- [PASSAGE TO READ]

◆ ◆ ◆ ◆

The strength of these results, combined with the early traction we are seeing across our new commercial relationships, gave us the conviction to raise full year guidance, which I will walk through in a moment. Turning to gross profit. The leverage in our business continued to show as we delivered strong year-over-year gross margin expansion. Our GAAP gross profit was $49 million in Q1, representing a GAAP gross margin of 62%, up from 58% in Q1 '25. On a non-GAAP basis, gross margin was 64%, up from 60% in Q1 '25. As we've shared, Q1 has historically been our lowest gross margin quarter due to higher enrollment volume and the related care team and device costs.

The underlying drivers remained strong, efficiency gains from our self-built care team platform, AI-powered tools that enhance care team productivity and the operating leverage inherent in our multi-condition model. As a result, we see a path to continued gross margin expansion over time, and we believe there is a path to exceed our current long-term target of 70% annual gross margin. One item I want to flag briefly is the minor impact we have seen thus far from the conflict in Iran, which modestly increased device-related cost of revenue due to increased shipping costs. This has not been material to Q1, and we currently estimate the full year impact at roughly $1 million.

We are also evaluating selectively pre-purchasing certain devices to incur shipping costs upfront as a further hedge against volatility. Let me walk through the unit economics. Total members is our headline metric, but it is a composite of members at different stages with different economic profiles, and that composition is key to understanding our business. Historically, the shape of the member curve has been largely consistent. In year 1, revenue per member has generally been at its highest, because enrollment, devices and initial care activities are concentrated in that period.

In years 2 and 3, revenue per member has historically stepped down as members move into streamlined, longer term care, but gross margin per member has stepped up as care delivery costs are meaningfully lower once the front-loaded first year activities are behind us. The member relationship has generally become more profitable on a unit basis as it matures, even as the revenue line moderates. The takeaway in this quarter is a positive structural shift in our member base. Members have stayed with Omada longer, and each successive enrollment year has been larger than the one before it, 2025 most of all.

Together, those dynamics mean a structurally higher share of our total members sits in year 2 and beyond entering 2026. That puts near-term pressure on blended revenue per member by design, while lifting typical longer term gross profit per member, the more accretive phase of the curve. This is a good outcome for the business without any change to per program pricing or contract terms. We expect gross profit per member to remain a strength of our model and aim for it to expand further over time as new channel partnerships, our GLP-1 care options and prescribing programs layer incremental economics into the existing member base. Moving to operating expenses.

◆ ◆ ◆ ◆

- [PROBLEMS AND TASKS]
a: According to the earnings call remarks, what was the GAAP gross margin in Q1?
b: Write the next part of the earnings call remarks, starting after their final sentence.

- [THE DATA]
◆ ◆ ◆ ◆

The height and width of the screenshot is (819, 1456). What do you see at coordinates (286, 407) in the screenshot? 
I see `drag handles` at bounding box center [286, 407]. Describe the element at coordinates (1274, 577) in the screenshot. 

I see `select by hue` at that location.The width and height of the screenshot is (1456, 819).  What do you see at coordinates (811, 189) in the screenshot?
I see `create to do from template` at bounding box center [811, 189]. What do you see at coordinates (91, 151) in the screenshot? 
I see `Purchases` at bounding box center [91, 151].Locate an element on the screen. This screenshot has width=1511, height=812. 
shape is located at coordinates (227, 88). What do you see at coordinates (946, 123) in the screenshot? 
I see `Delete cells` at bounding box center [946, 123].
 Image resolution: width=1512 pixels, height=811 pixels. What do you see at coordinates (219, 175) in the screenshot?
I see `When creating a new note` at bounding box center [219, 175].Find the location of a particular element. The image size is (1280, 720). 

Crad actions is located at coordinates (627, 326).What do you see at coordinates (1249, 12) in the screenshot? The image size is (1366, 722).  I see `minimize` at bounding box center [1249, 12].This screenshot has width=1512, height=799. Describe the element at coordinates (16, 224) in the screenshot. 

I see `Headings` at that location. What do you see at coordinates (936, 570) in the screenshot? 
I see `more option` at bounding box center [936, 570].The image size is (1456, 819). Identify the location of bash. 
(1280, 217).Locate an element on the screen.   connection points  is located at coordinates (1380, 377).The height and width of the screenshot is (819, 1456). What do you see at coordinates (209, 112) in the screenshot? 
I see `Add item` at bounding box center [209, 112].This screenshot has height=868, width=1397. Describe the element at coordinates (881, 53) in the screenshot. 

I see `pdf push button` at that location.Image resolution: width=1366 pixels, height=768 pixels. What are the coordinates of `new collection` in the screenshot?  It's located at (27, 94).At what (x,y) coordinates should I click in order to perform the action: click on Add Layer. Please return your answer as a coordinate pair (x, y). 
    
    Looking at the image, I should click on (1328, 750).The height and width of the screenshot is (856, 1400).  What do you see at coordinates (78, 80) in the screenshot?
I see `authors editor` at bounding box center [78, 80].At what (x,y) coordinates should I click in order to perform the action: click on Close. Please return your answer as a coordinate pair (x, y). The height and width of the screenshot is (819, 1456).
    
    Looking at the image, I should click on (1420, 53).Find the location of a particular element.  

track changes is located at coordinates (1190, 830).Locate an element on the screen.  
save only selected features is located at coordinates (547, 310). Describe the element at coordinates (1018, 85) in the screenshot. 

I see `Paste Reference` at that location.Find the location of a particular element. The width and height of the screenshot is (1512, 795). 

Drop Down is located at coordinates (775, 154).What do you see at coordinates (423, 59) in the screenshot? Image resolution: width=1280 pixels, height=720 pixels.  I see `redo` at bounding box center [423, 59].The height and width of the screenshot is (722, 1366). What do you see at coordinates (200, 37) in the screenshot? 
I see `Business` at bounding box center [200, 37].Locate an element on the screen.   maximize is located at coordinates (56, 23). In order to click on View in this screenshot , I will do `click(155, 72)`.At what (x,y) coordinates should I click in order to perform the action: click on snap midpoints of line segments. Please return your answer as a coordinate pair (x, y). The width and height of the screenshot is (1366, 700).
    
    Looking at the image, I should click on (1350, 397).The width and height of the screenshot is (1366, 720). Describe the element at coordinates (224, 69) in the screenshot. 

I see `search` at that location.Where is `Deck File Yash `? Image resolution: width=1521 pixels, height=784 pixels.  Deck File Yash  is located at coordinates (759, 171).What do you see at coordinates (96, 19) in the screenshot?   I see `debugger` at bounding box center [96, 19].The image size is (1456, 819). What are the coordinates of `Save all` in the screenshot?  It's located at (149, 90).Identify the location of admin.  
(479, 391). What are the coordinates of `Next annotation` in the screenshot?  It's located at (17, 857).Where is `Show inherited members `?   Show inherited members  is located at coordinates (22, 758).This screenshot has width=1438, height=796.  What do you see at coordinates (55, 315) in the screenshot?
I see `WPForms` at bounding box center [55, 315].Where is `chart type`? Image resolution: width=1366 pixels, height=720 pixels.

◆ ◆ ◆ ◆

- [ANSWERS TO EACH TASK]
a: 62%, up from 58% in Q1 '25.

b:
Our approach is unchanged, invest responsibly behind key opportunities and continue driving toward profitable growth. On prior calls, we mentioned our investments into prescribing capabilities, and it's now clear these investments are aligned to serve our new agreement with Optum Rx. While building these capabilities, we also demonstrated operating expense leverage in the quarter. On a percentage of revenue basis, both GAAP and non-GAAP operating expenses declined approximately 5 percentage points year-over-year. That leverage is the output of the drivers we have consistently pointed to, scaling through channel partnerships, getting more from our existing sales force and tight spending discipline across the rest of the business. The other driver, and an increasingly important one, is AI.

We are not evaluating the leverage opportunity from AI in only one area of the company, the opportunity reflects a deliberate company-wide evaluation of AI tooling across every function. As AI adoption deepens, we believe it can become a tailwind to operating leverage and margin expansion as we look towards 2027 and beyond. Our GAAP net loss narrowed to $3 million compared to $9 million in Q1 '25 and adjusted EBITDA was $1 million, an improvement of $5 million year-over-year. Delivering positive adjusted EBITDA in our historically highest cost quarter reflects the structural scalability of our model playing out.

This strong start to the year has led to an improved full year adjusted EBITDA outlook that I'll discuss in a moment. Our strengthened profitability profile has continued to a strong balance sheet as well. We ended Q1 with cash and cash equivalents of $212 million and continue to carry no debt, having fully repaid our term loan ahead of schedule in 2025. Now let me turn to our outlook. We are raising our full year revenue guidance to $322 million to $330 million, up from our prior range of $312 million to $322 million. For adjusted EBITDA, we expect a range of $14 million to $20 million, up from a prior range of $7 million to $15 million.

At the midpoints, revenue guidance represents approximately 25% growth year-over-year and adjusted EBITDA reflects a nearly 3-fold improvement compared to 2025. For both revenue and adjusted EBITDA, the low-end of the new guidance range is approximately at the high-end of our previous range, reflecting the strength of the quarter and our improved outlook for the year. The raise reflects 2 drivers; continued commercial momentum across our channel and PBM partnerships and sustained enrollment effectiveness across the cardiometabolic suite. We believe the new and expanded commercial relationships, along with the record number of planned new program launches, position Omada well for durable growth, more diversified revenue and increasing profitability.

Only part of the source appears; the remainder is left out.